セクザー:息子を殺した者に報復をしたい。イラクが悪いならイラクをたたけ。
イラク戦争で使用する爆弾に息子の名を書き入れることを軍に要望。
5.マスコミ操作
ダン・ラザー(CBSキャスター):「大衆は知る必要がない」が実行されている。
国防総省のニュース操作努力
ベトナム戦争では戦争を国民にさらしてしまった。
イラク戦争では、記者を軍に「埋め込む」こととした。→全体像の報道はなされなかった。
権力者との接触なしに報道はできない。→権力者の意を汲んだ報道に偏る。
ダン・ラザー:まるで全体主義国家のようだ。「偉大な人物」がますます偉大になる様を報道し、実像は隠される。
6.開戦
直前の動き
アメリカ陸軍合唱隊の歌(アメリカの新しい時代、アメリカを信じ続けよう、自由の大地だ)をバックに、
G. ブッシュ大統領:フセインは48時間以内にイラクを退去せよ。さもなくば攻撃を開始する。
ソロモン:入隊準備
クウィアトコフスキ:二人の息子は軍隊には入れない。帝国主義政策を助けることになる。
世界的なイラク攻撃反対デモ(2003/02)
ロバート・バード議員の演説(連邦議会上院) 議員はほとんど欠席
戦争の賛否に関する議論が、議会でなされていない。

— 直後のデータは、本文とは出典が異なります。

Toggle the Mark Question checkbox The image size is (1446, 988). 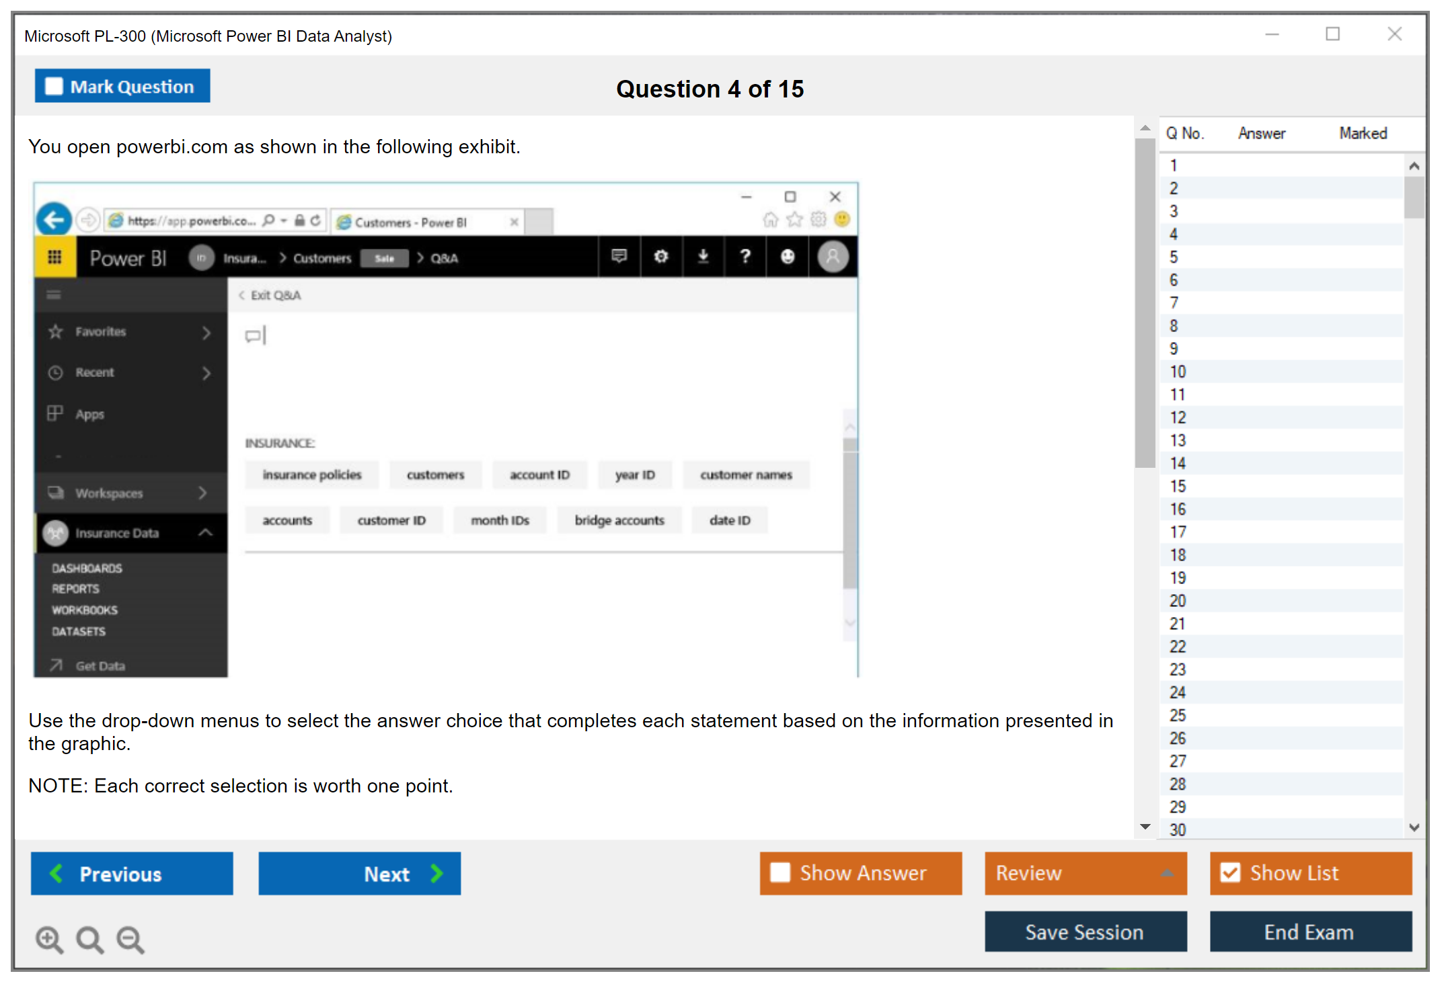(x=54, y=86)
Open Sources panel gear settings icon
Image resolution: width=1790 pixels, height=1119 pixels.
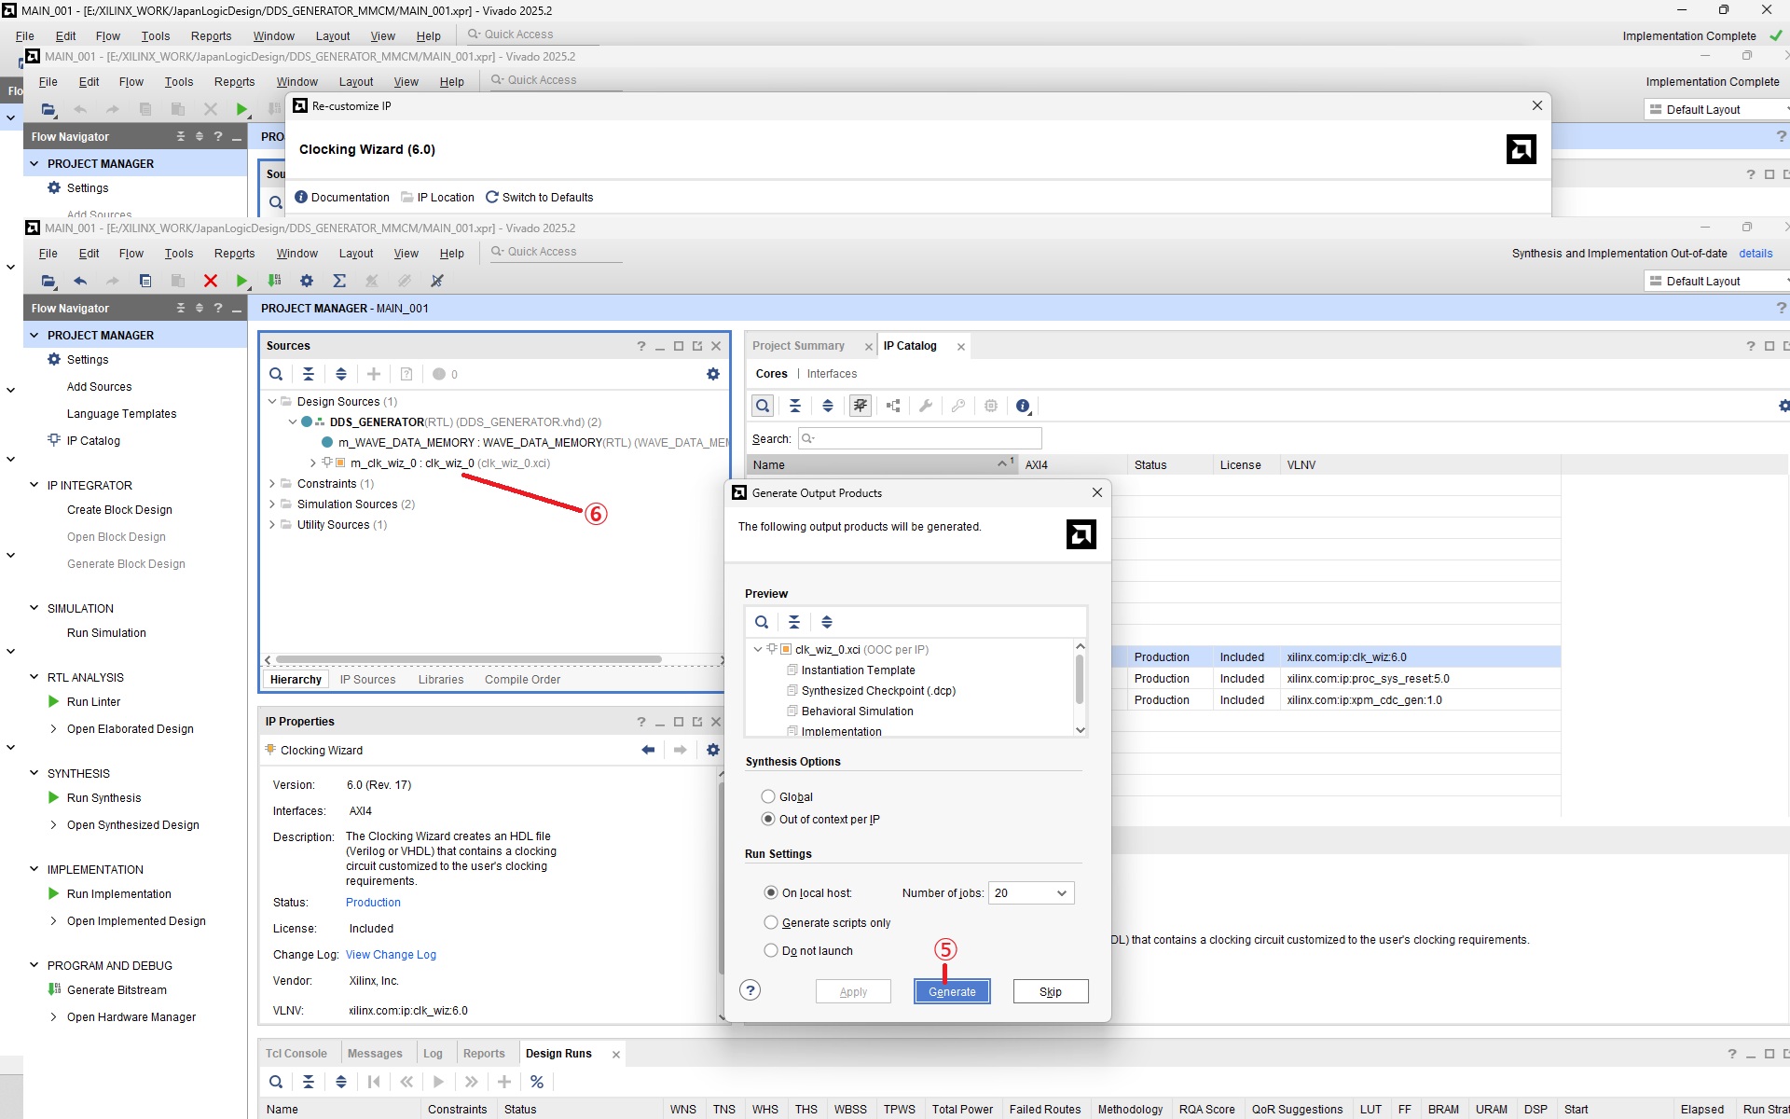713,374

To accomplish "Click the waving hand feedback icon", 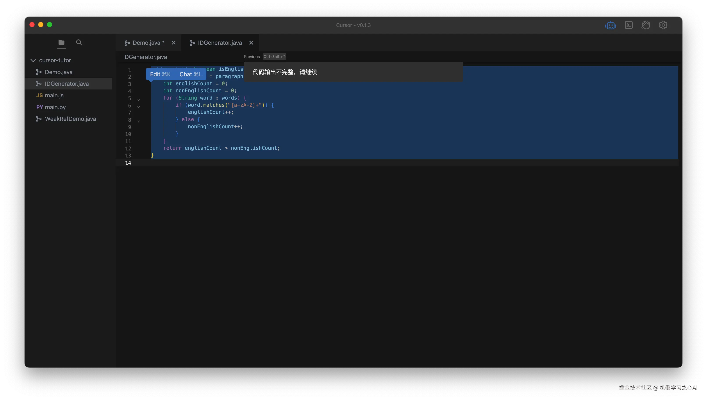I will point(645,25).
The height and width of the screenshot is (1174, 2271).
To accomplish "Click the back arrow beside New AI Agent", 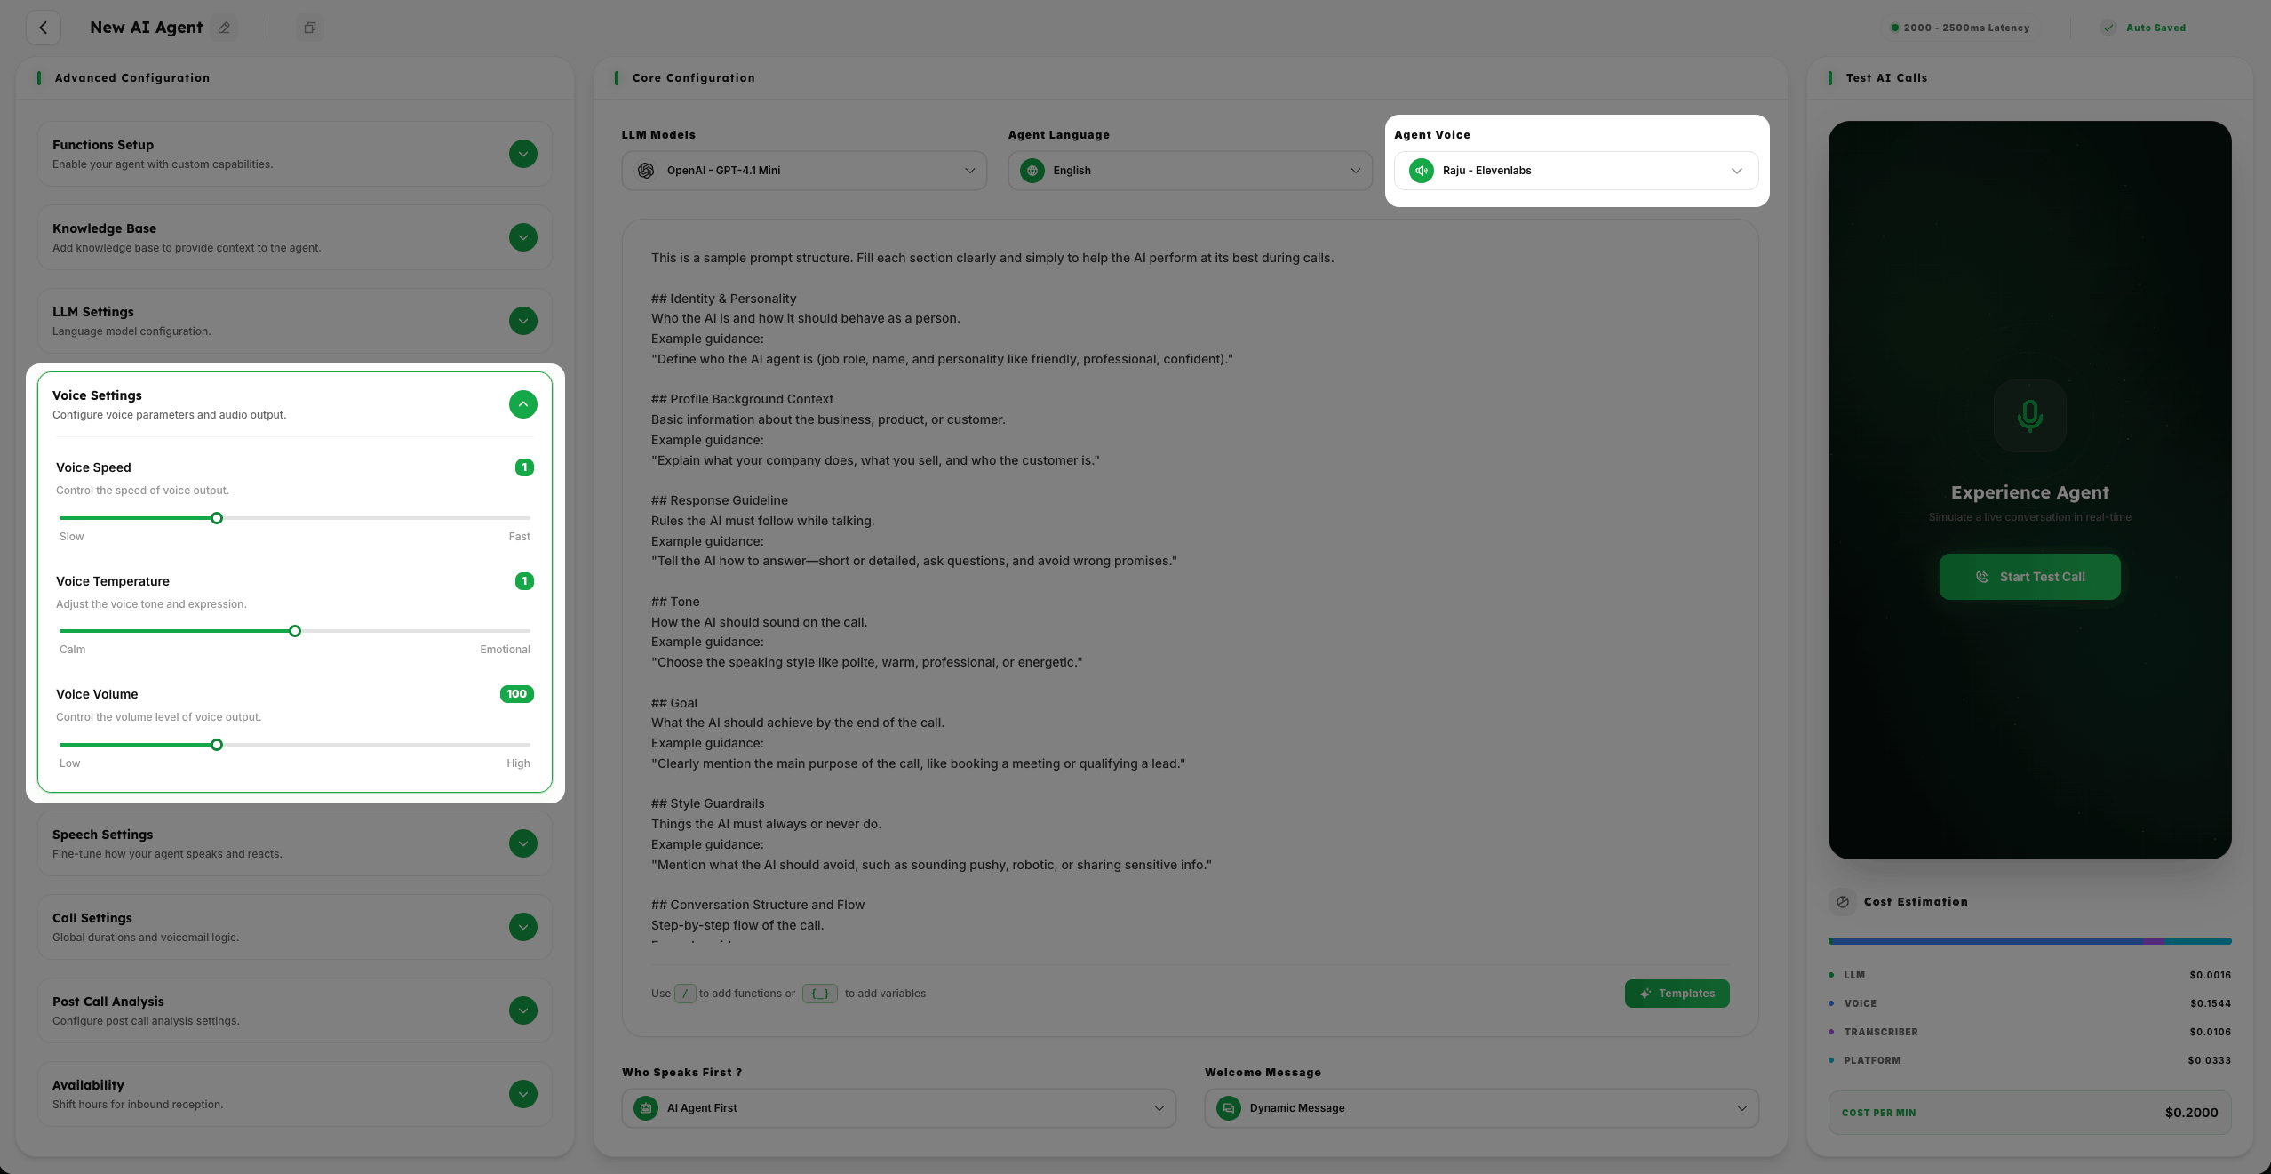I will point(44,28).
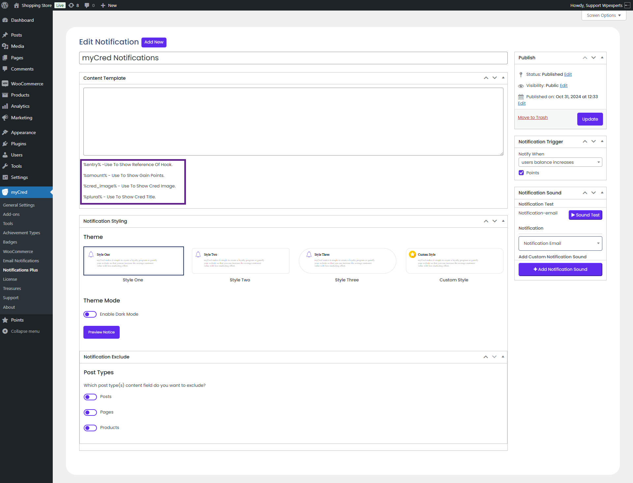Click the Shopping Store home icon
The width and height of the screenshot is (633, 483).
point(16,5)
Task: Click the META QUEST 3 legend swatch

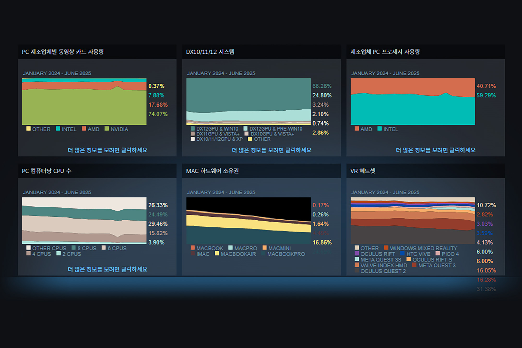Action: click(414, 265)
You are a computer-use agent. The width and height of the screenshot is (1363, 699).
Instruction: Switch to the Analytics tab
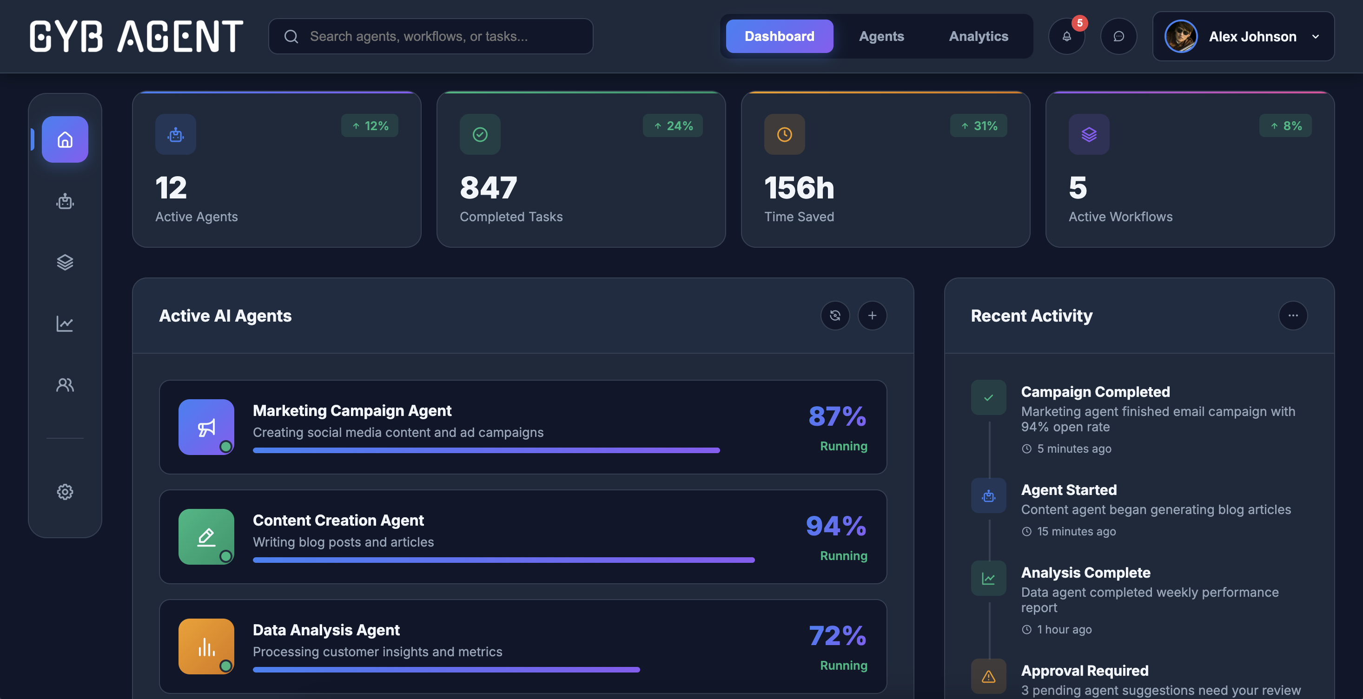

議員は軍産複合体から恩恵を受けている。
同様に、マスコミ・研究者も、表立った反対はしない。
最初の攻撃
ステルス攻撃隊員 目標はバクダッドのドーラ農場、2000ポンド精密誘導爆弾を投下
開戦直前・直後のバクダッドからのTV中継 静寂→空襲警報→爆弾の爆発
バクダッドの医師:最初の爆撃の犠牲者は市民ばかり
ラムズフェルド:イラク首脳陣への攻撃は成功
ドーラ農場の被害状況報道 爆弾は二発ともはずれ、一発は隣の建物を破壊した
セクザー:爆弾への名前記入の希望はかなえられた。2000ポンド精密誘導爆弾に。04/01に投下された。
C.ジョンソン:精密誘導爆弾の精度は高くない。失敗しても罰せられた者がいないことが、これを証明。
精密誘導爆弾の初めの50回の投下のうち42回は市民を巻き込んだ。
ナージ・シーシャン(バクダッド遺体保管所所長):犠牲者の90%は市民。安全も自由もない。
虚構の崩壊
G. ブッシュ大統領:フセインがテロに関与した証拠が見つからない。
セクザー:国民が大統領を信頼できない。体制がおかしい。爆弾に息子の名を書いてもらったことを恥じる。
エンディング
常備軍設置へのG.ワシントンの警告:常備軍が政府の構造を破壊する。
宣戦布告権限は憲法で議会に与えられていたが、議会は大統領に委ねてしまった。
ルイス:アメリカの歴史は、資本主義と民主主義の戦いの歴史でもある。資本主義が優勢のようだ。
イラク被爆農民:アメリカは大国なのにそれにふさわしい行為をしていない。他の国にとってかわられる。
軍産複合体(常備軍と政治家・軍需産業をコアとする)は、アメリカの政治・軍事・外交・経済に多大の影響を及ぼし、ひいては世界の政治・経済にも極めて大きな影響を与えてきた。とくに日本は、日米安全保障条約を基礎に、アメリカの影響が軍事・政治・外交・経済の中枢に及ぶ構造をもっている。